[Start of Attachment]

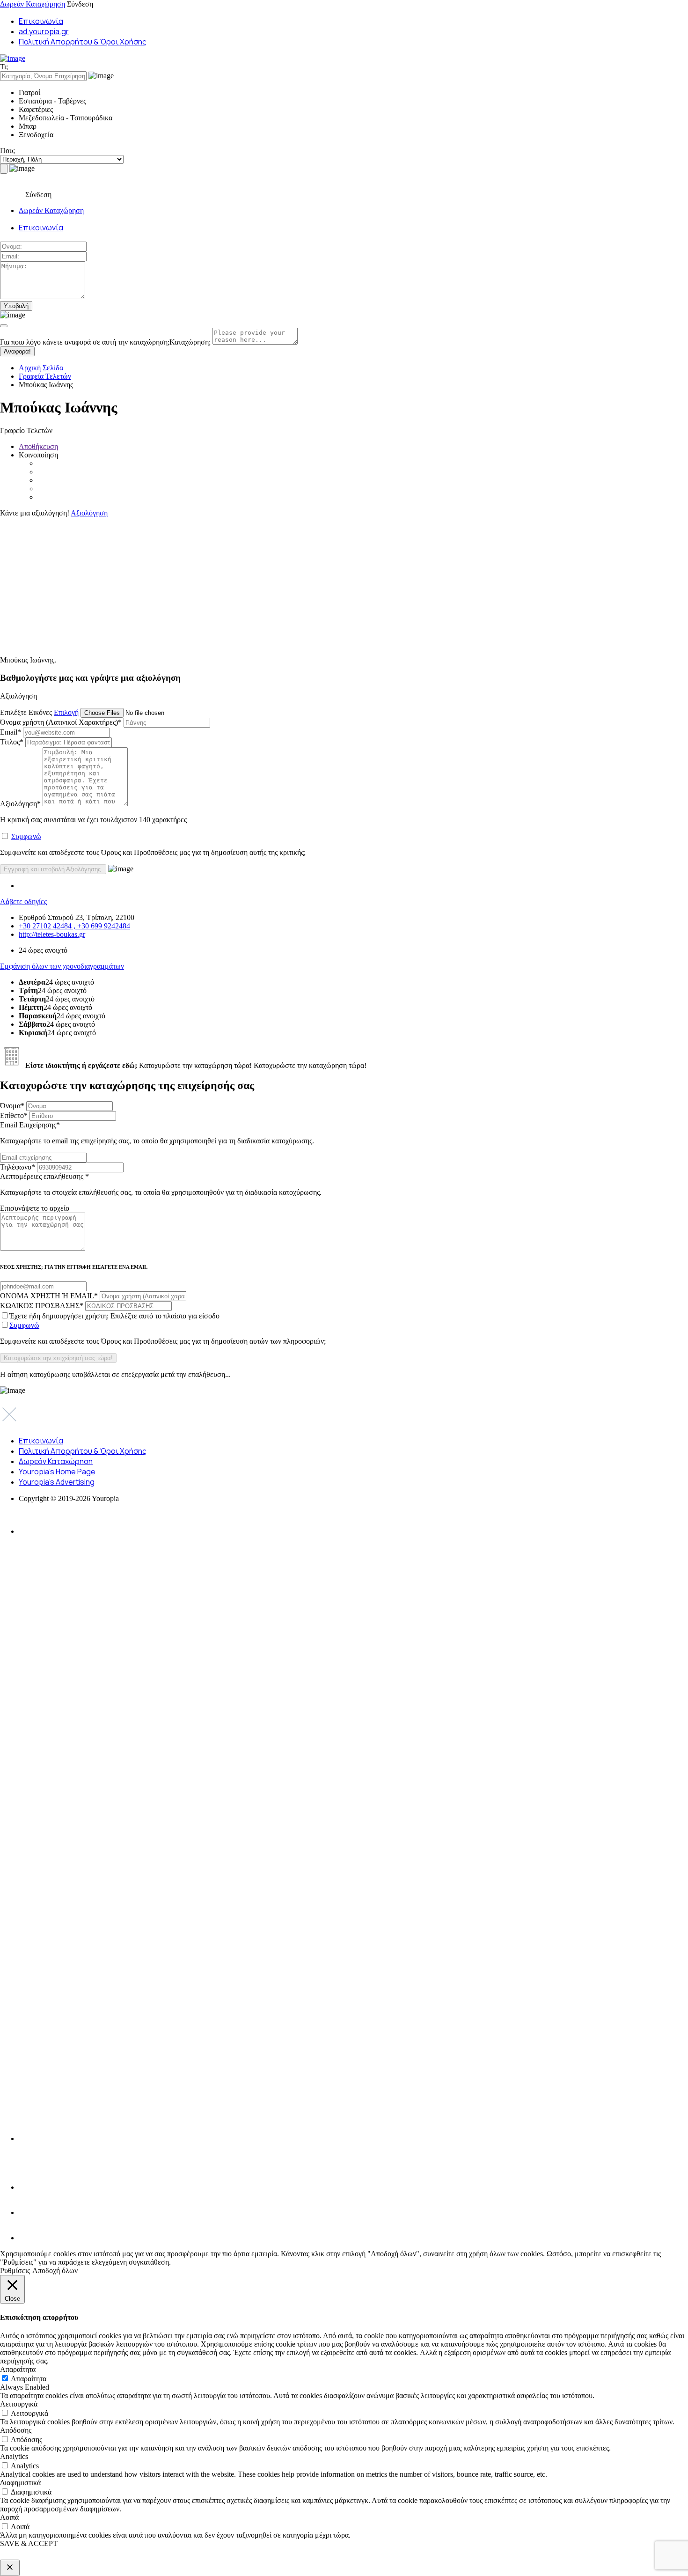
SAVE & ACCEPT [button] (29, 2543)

[End of Attachment]
[Start of Attachment]

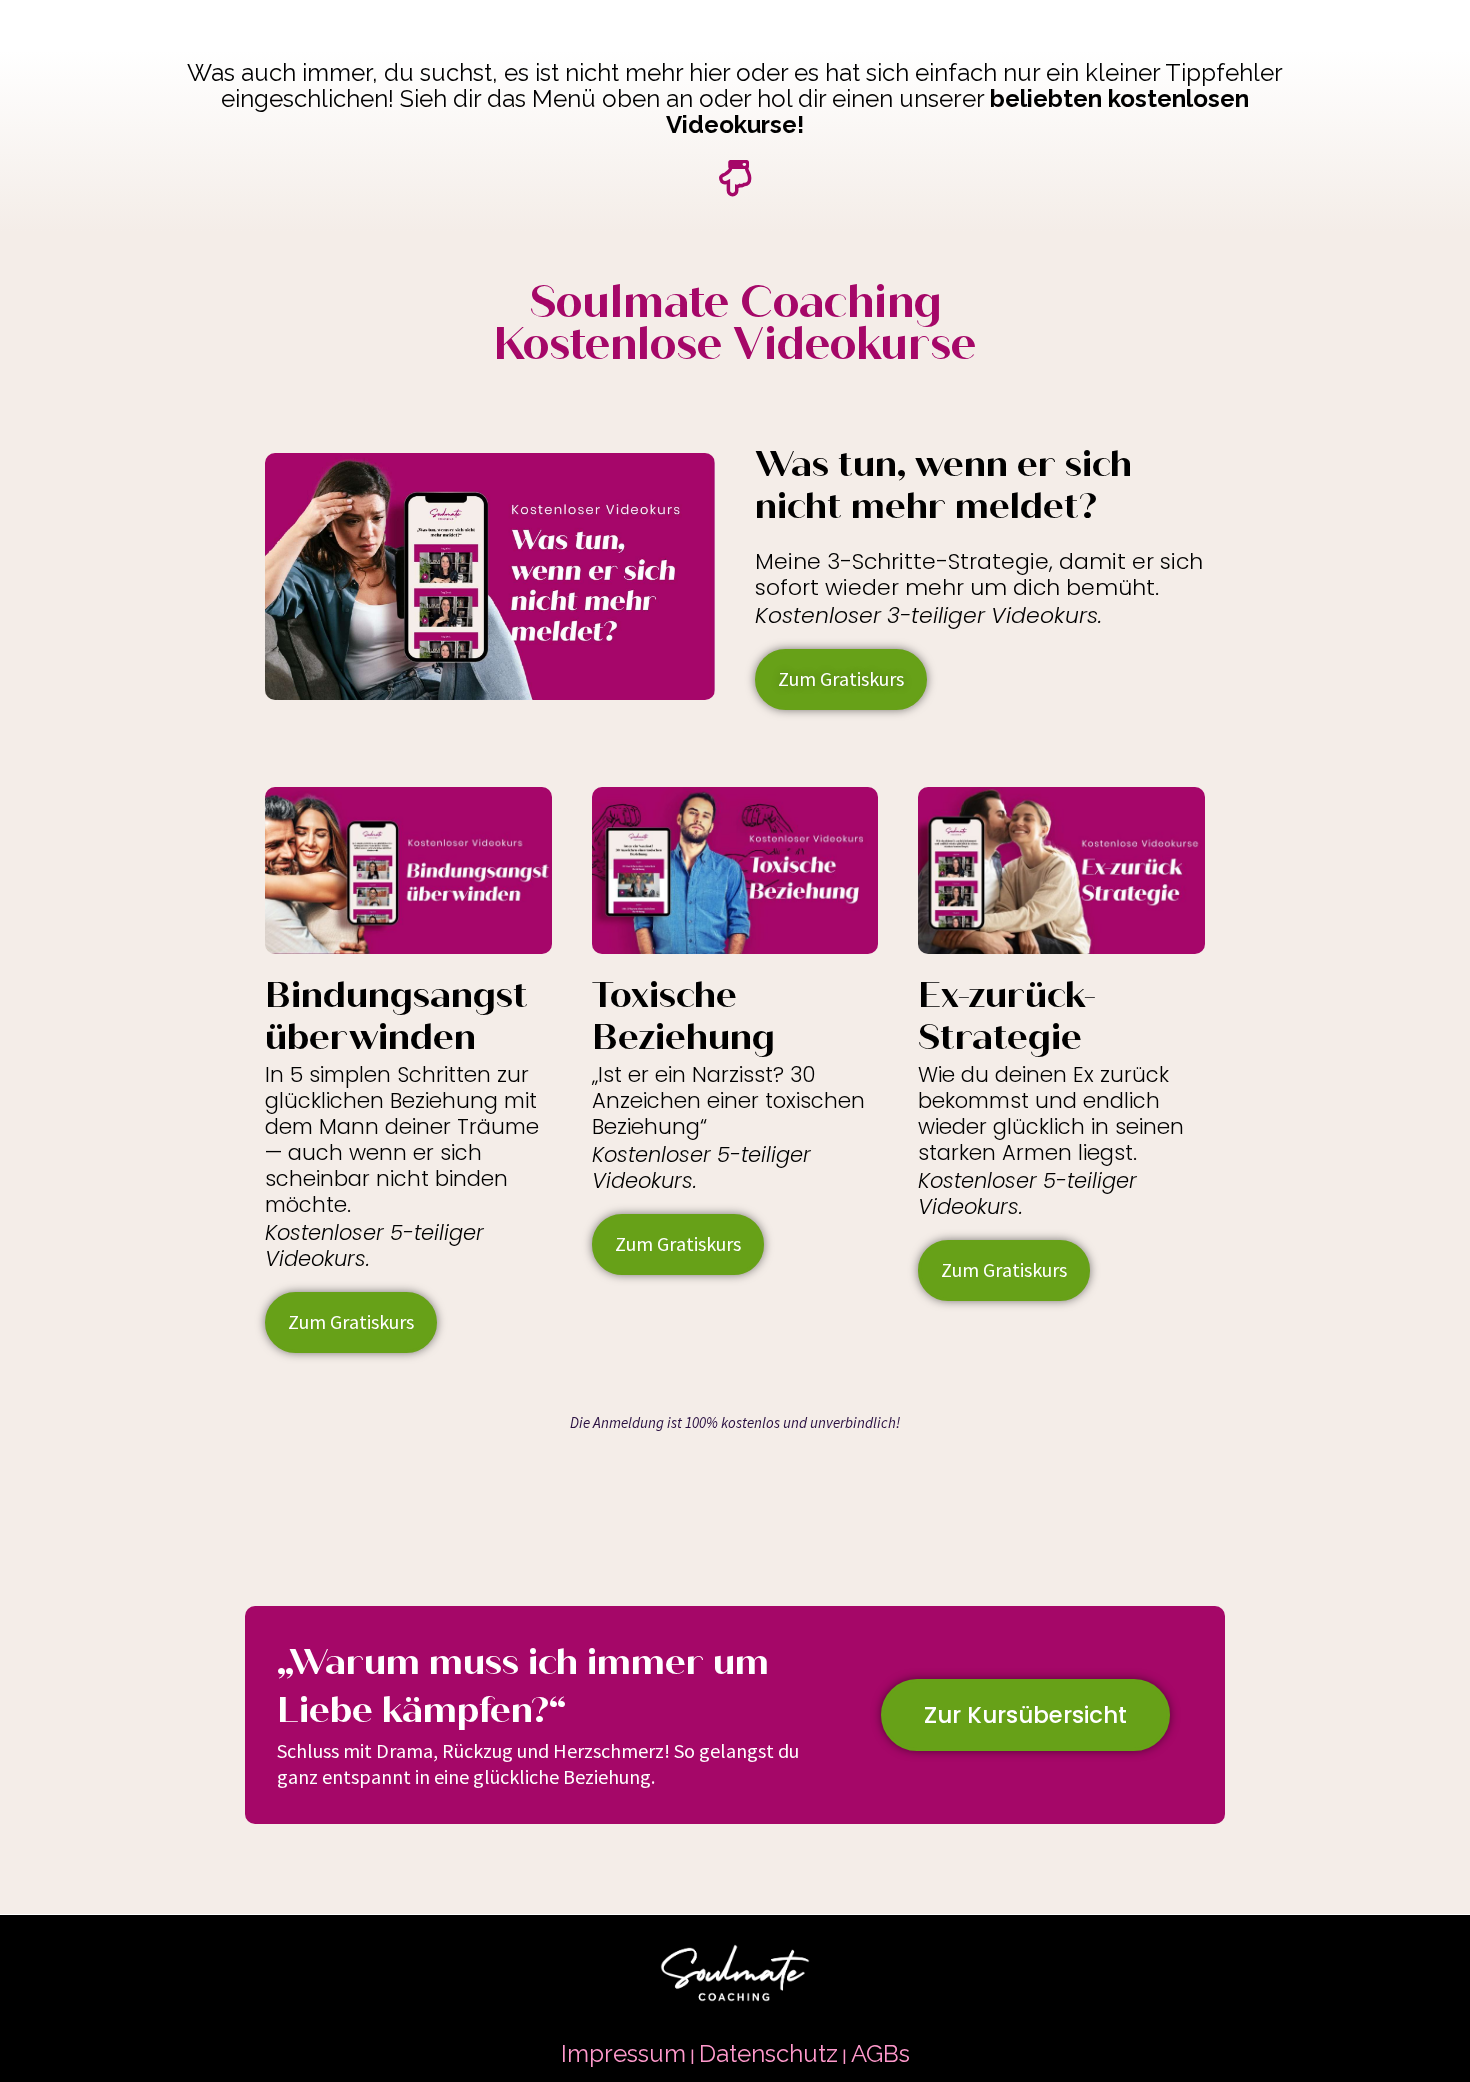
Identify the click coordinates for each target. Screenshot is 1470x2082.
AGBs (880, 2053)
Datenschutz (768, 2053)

[End of Attachment]
[Start of Attachment]

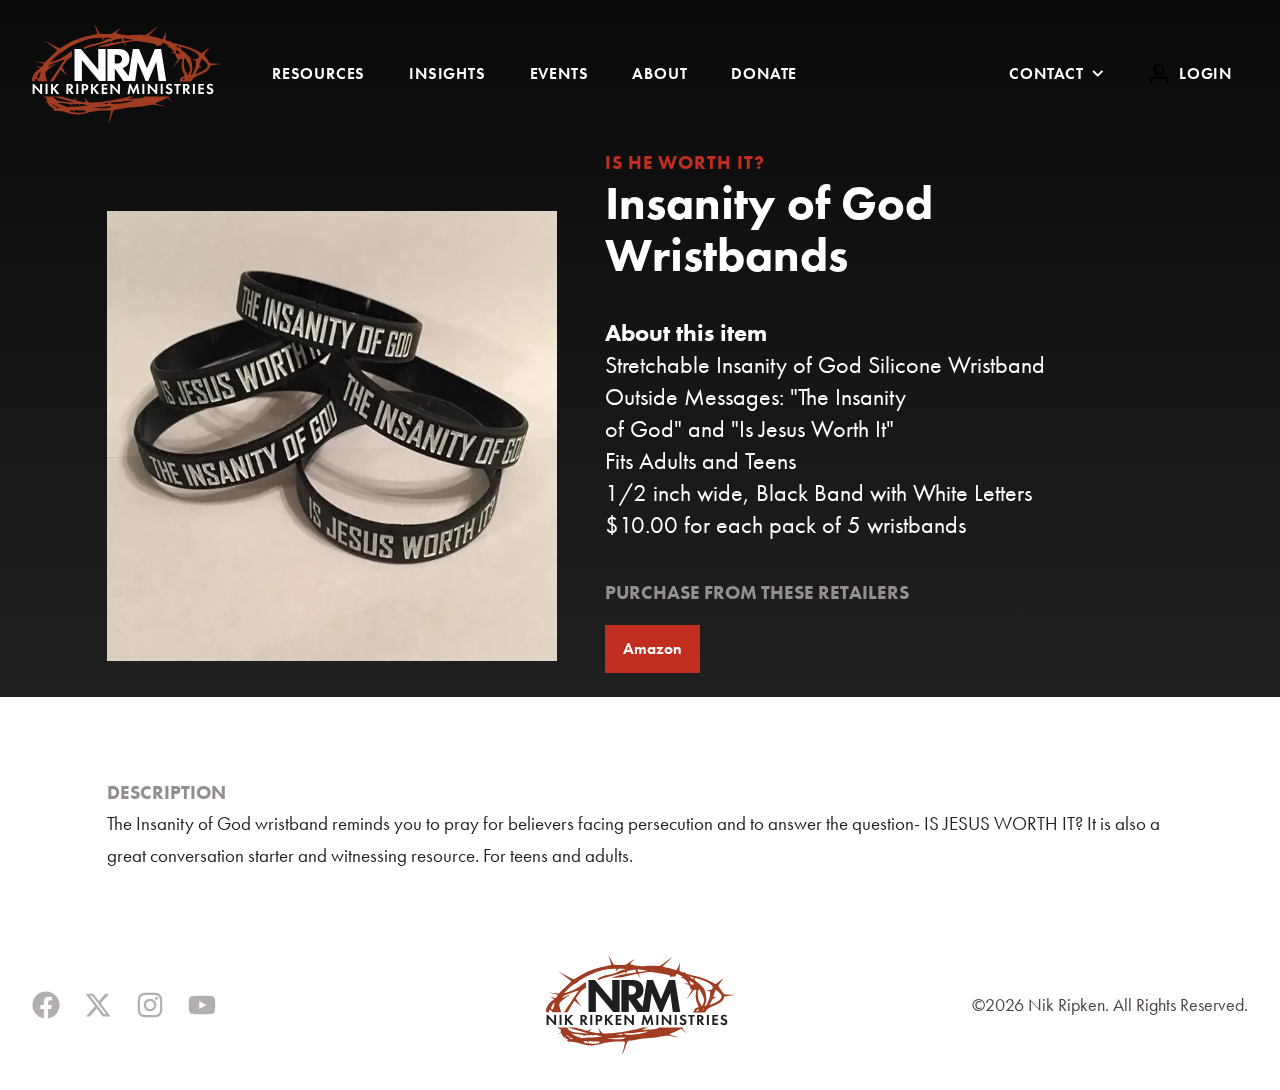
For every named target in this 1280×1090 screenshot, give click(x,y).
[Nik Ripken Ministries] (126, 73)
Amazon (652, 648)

[End of Attachment]

- **WHAT THE TASK ASKS**
Determine the number of lines in the data above that contain the word "target", and provide only that figure.

- **ANSWER AREA**
2